§ EXERCISE DATA
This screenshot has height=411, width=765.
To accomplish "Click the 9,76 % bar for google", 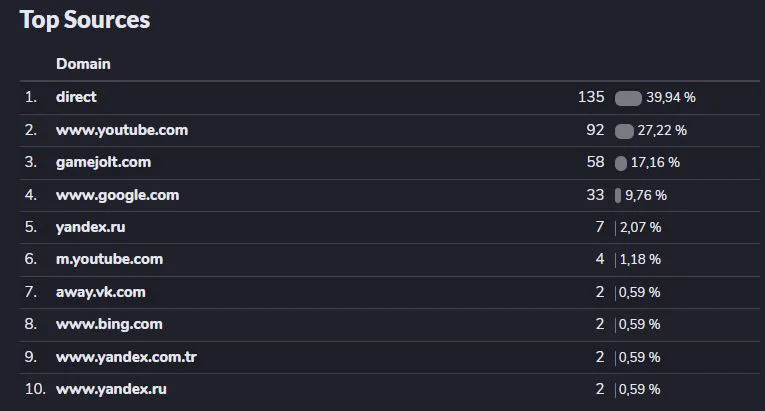I will (618, 196).
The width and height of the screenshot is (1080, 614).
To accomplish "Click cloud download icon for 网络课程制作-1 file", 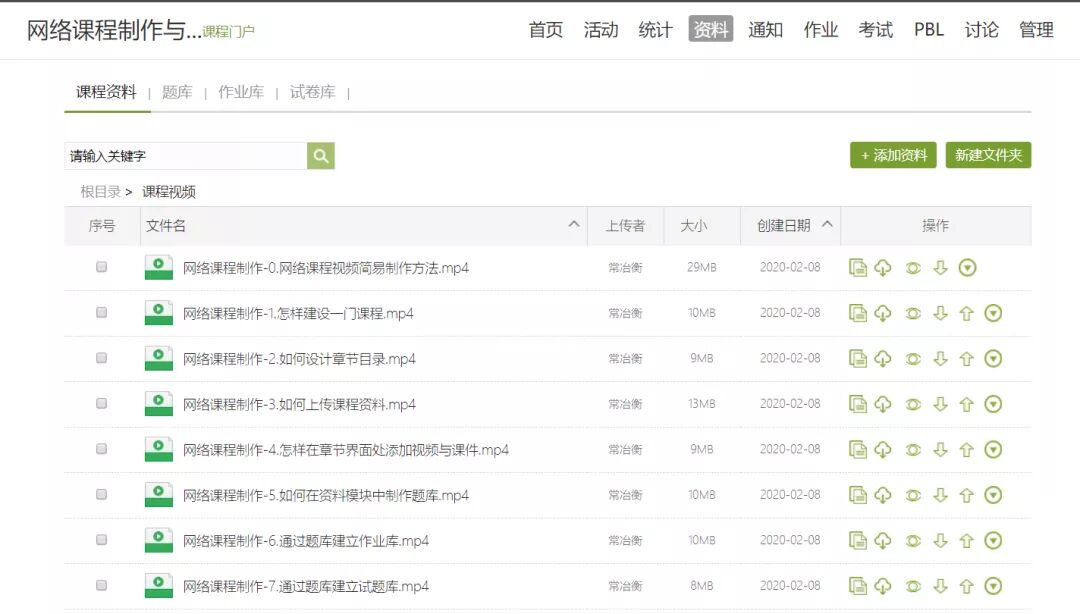I will click(x=883, y=313).
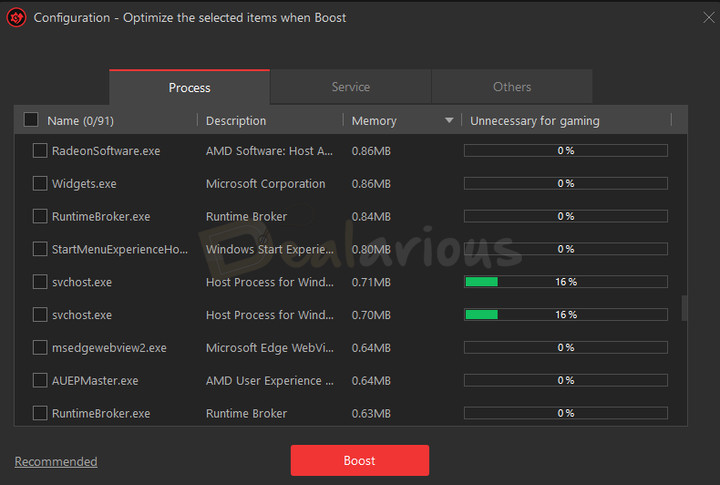Image resolution: width=720 pixels, height=485 pixels.
Task: Toggle the select-all Name checkbox
Action: tap(31, 120)
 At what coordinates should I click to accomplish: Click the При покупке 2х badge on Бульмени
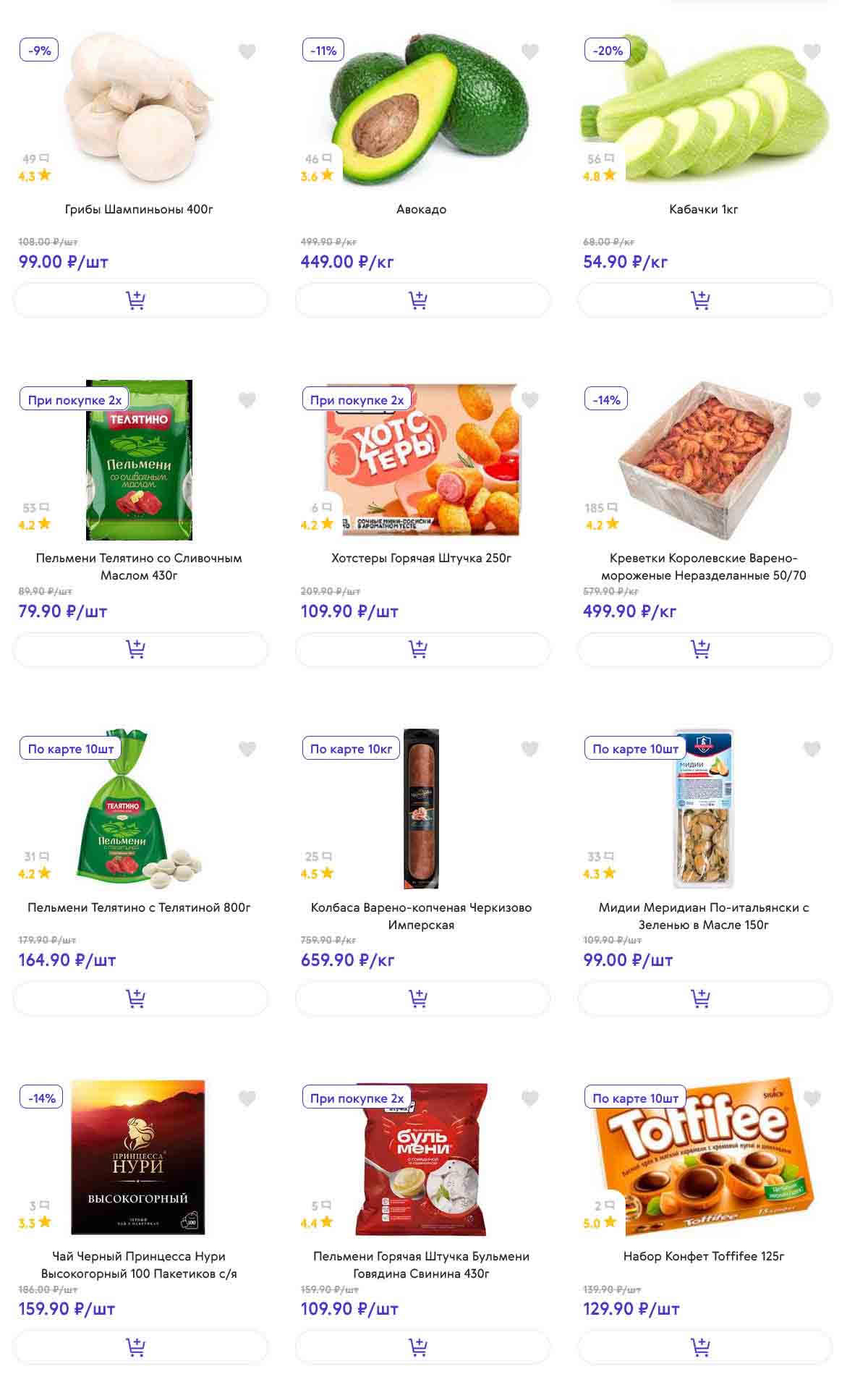357,1098
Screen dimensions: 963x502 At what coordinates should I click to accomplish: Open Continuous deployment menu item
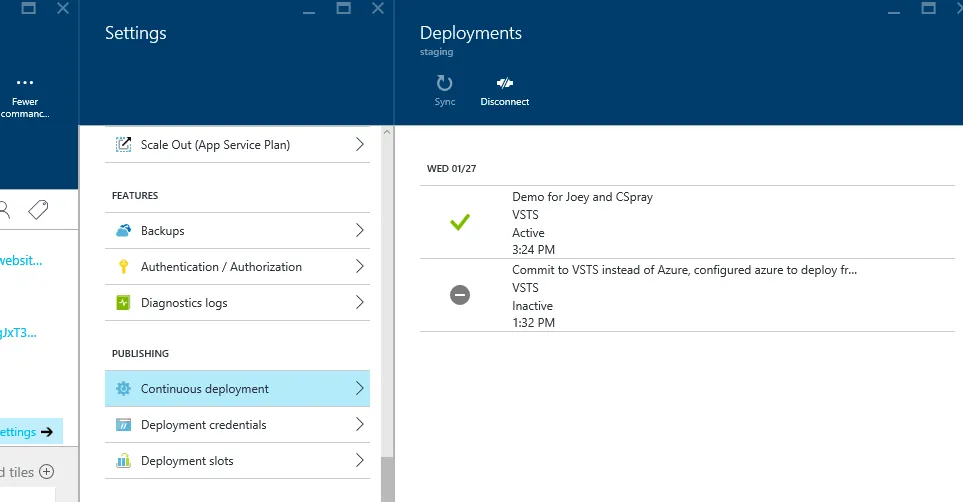click(205, 389)
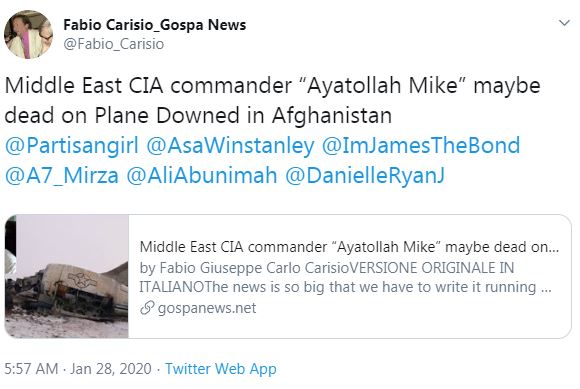The width and height of the screenshot is (580, 389).
Task: Click Fabio Carisio's profile avatar
Action: pos(28,34)
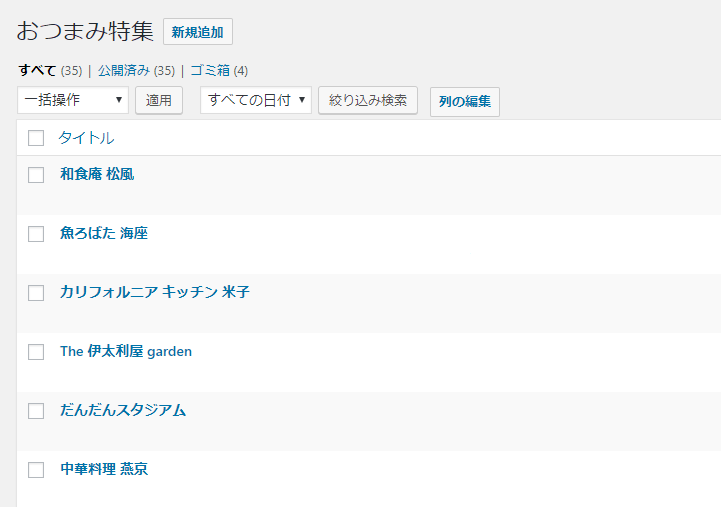Tick the checkbox for だんだんスタジアム
Screen dimensions: 721x507
click(36, 411)
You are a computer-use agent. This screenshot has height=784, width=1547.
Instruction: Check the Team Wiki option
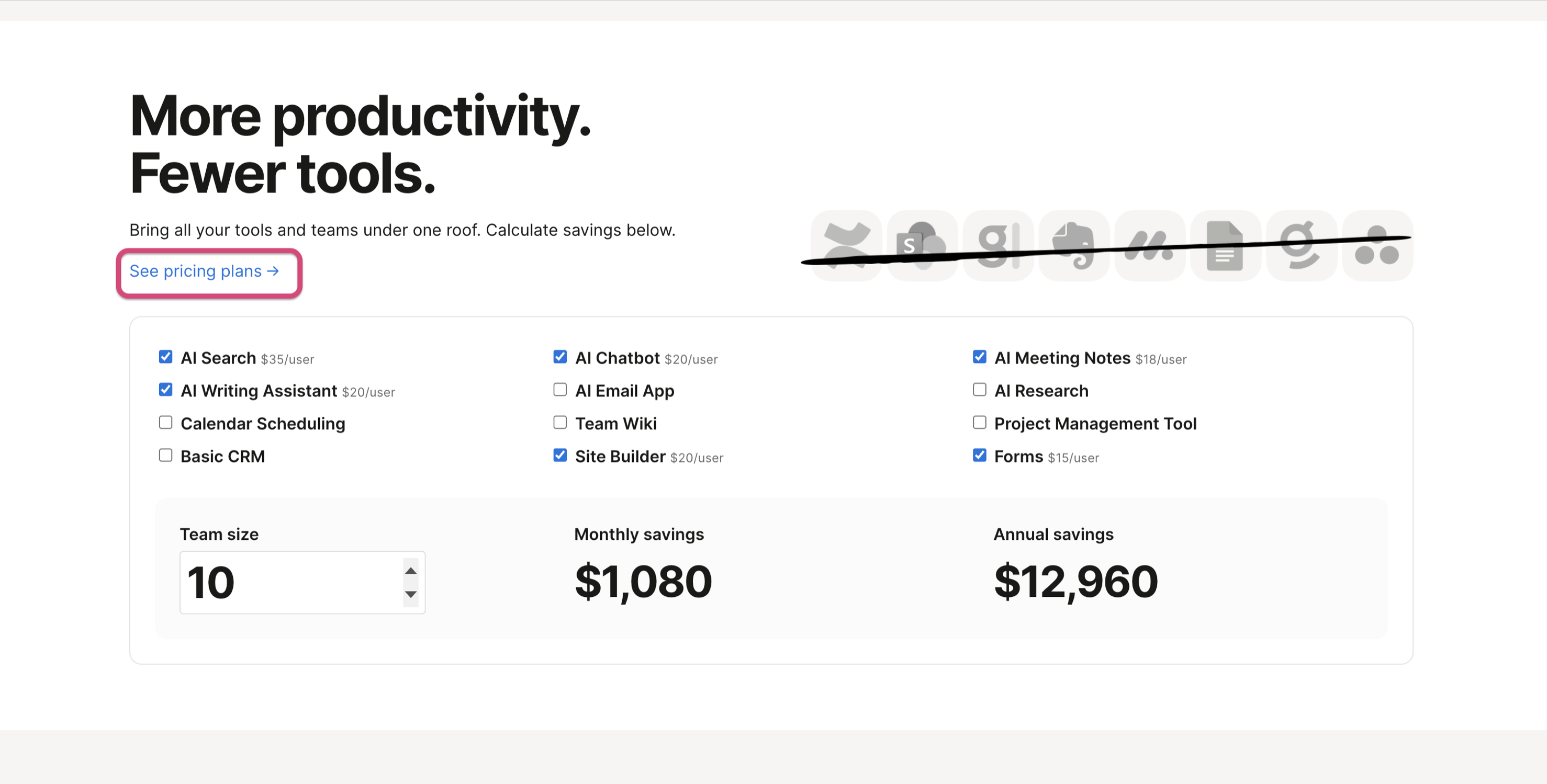click(559, 423)
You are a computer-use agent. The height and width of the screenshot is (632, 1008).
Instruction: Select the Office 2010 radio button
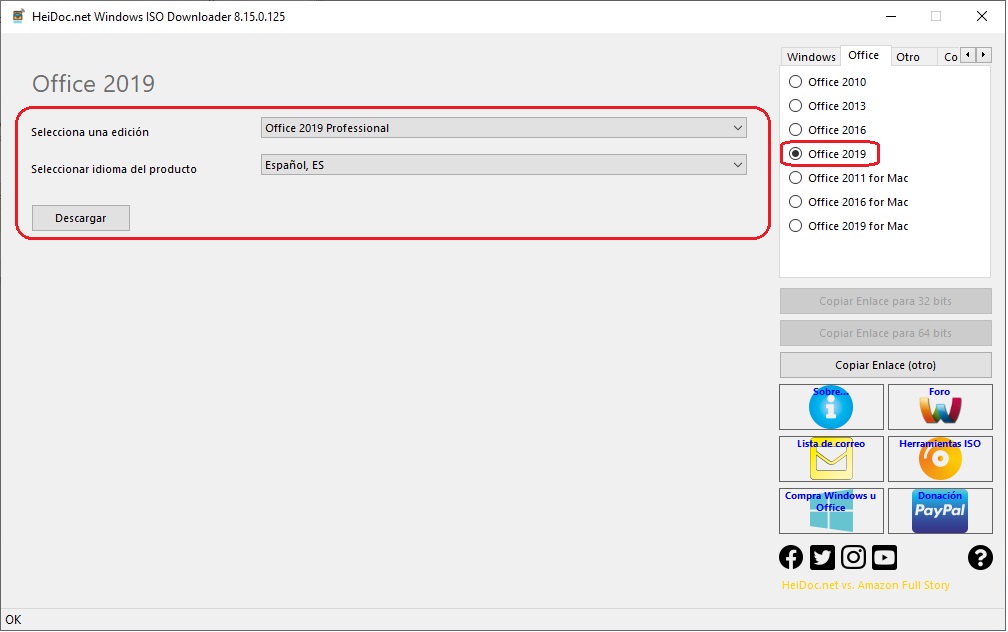point(796,82)
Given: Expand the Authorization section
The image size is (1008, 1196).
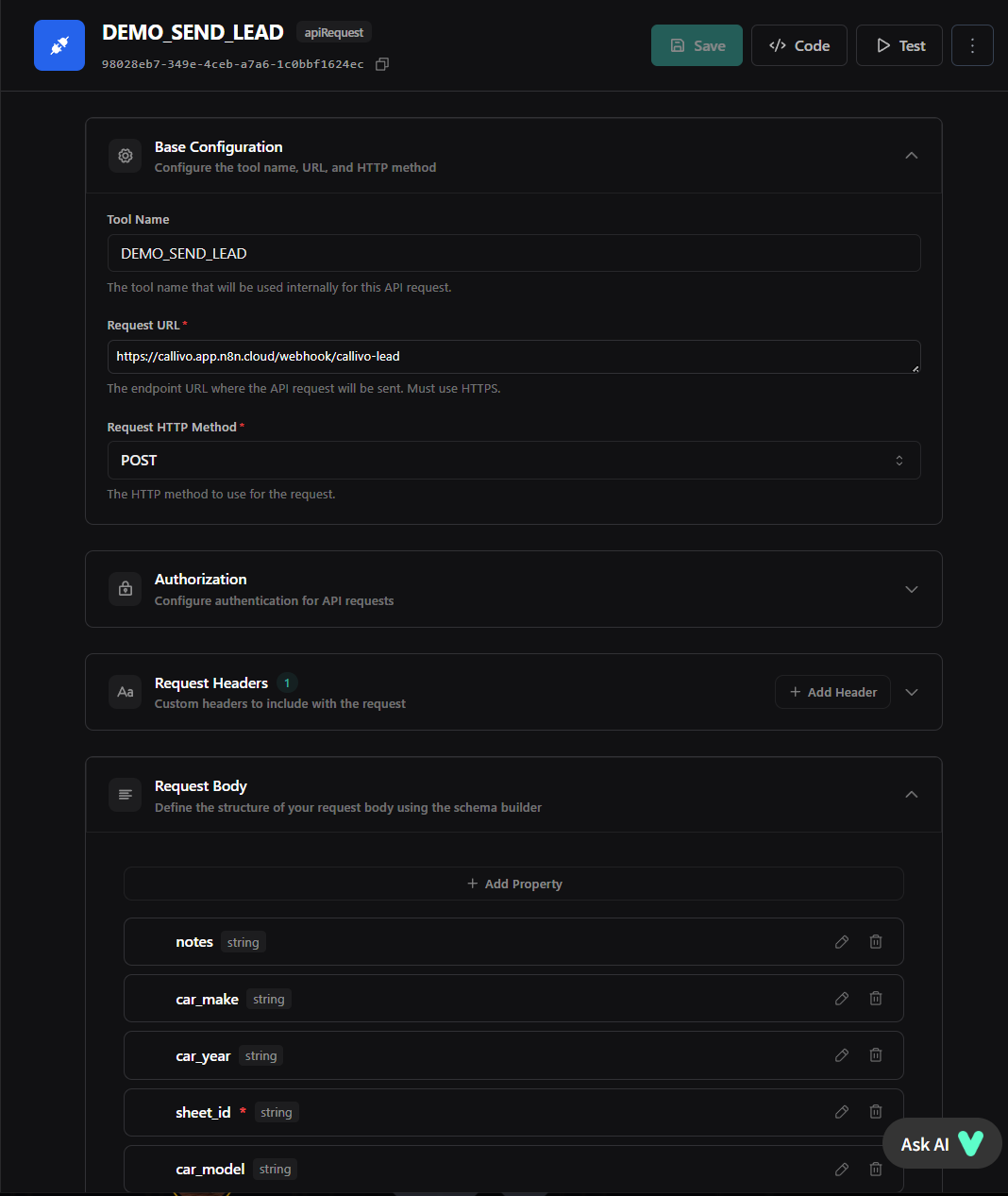Looking at the screenshot, I should tap(911, 589).
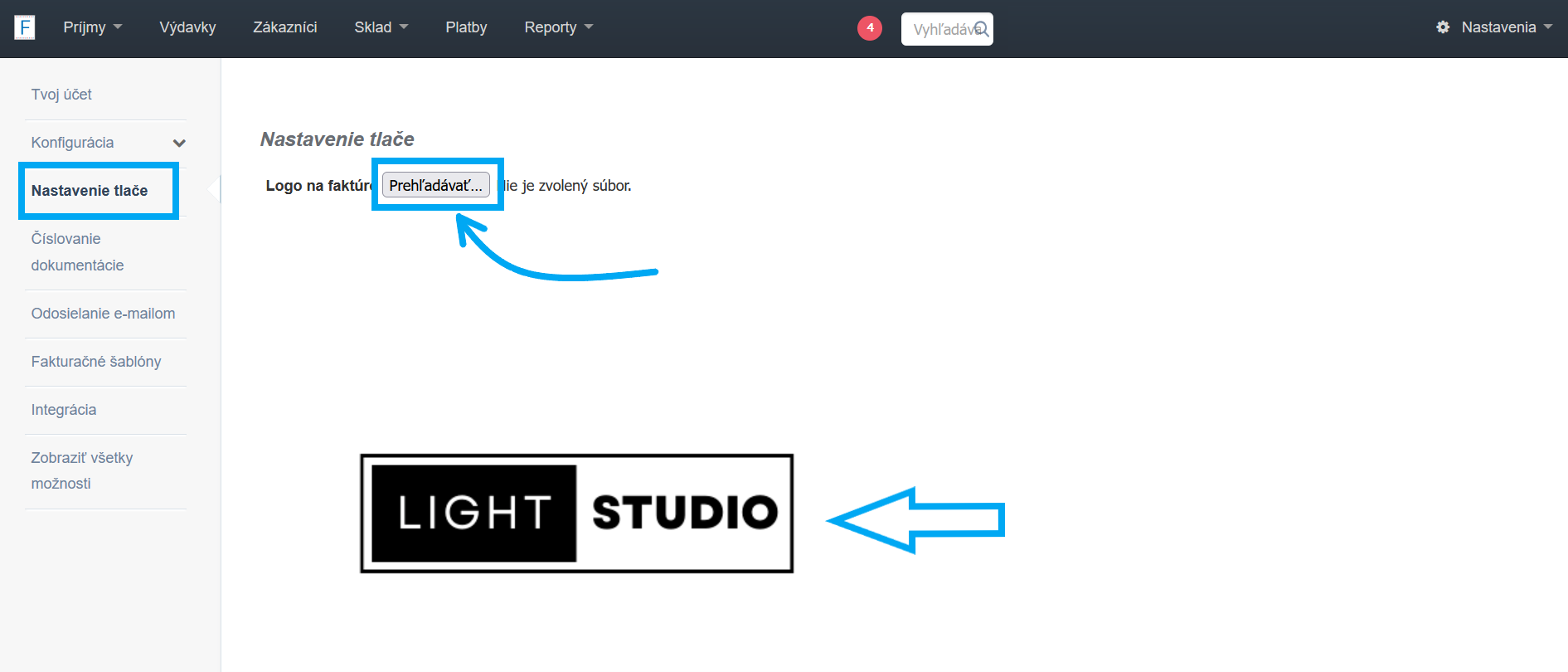
Task: Open the Reporty dropdown menu
Action: click(558, 27)
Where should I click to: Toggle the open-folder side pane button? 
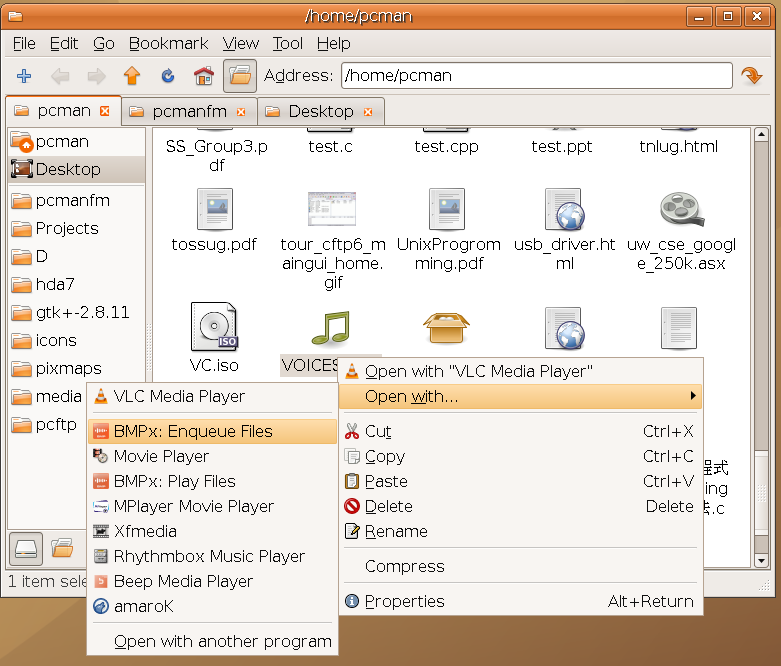click(239, 76)
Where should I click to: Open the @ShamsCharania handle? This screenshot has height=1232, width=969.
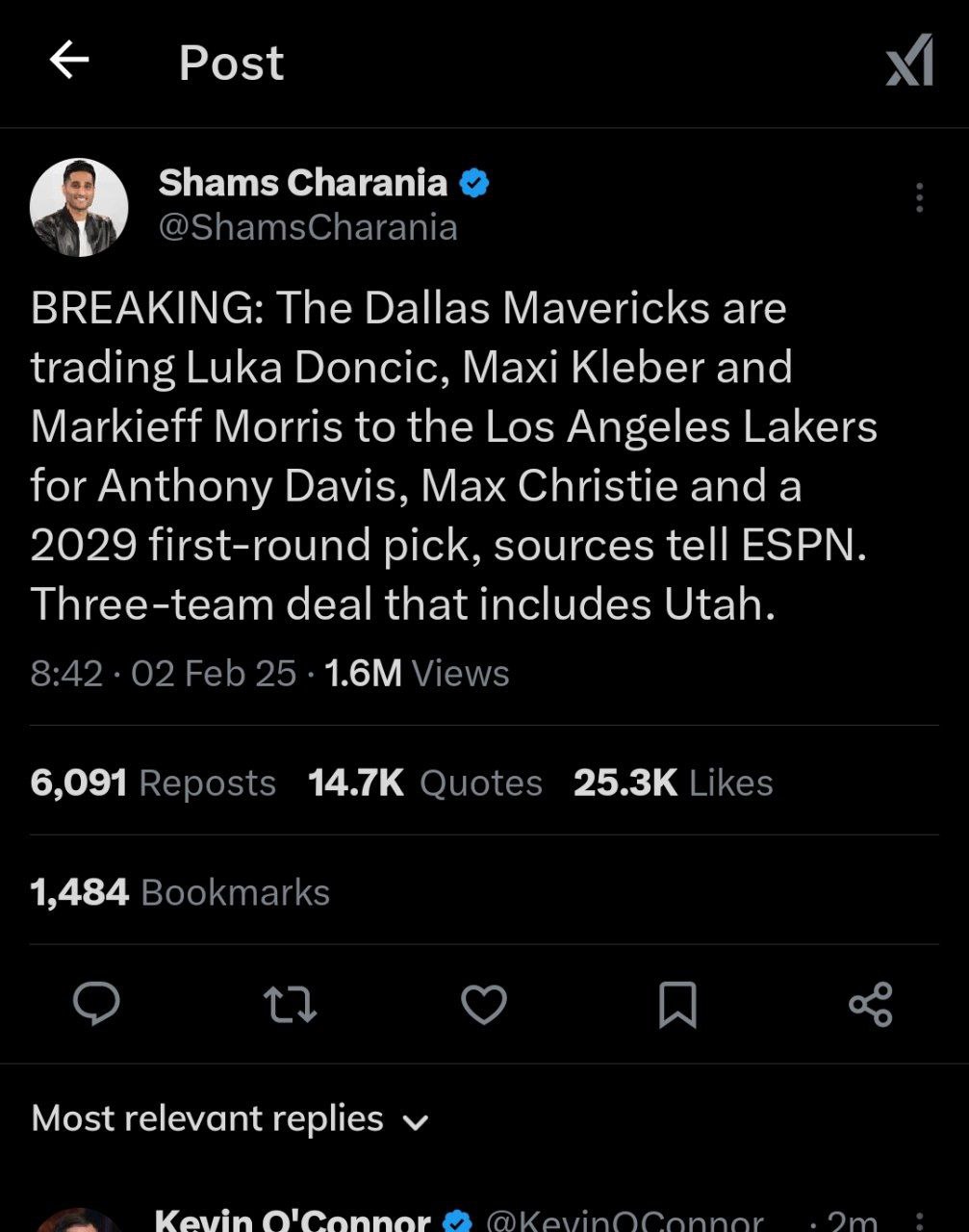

§ YOUR OBJECTIVE
What you write should match, word for word, the lines from the one containing "Where should I click to: Toggle" to the end of the listing, with both ends kept and the pictures left out.

§ EXERCISE SOLUTION
Where should I click to: Toggle the open-folder side pane button? 
click(239, 76)
Where should I click to: Open the @ShamsCharania handle? This screenshot has height=1232, width=969.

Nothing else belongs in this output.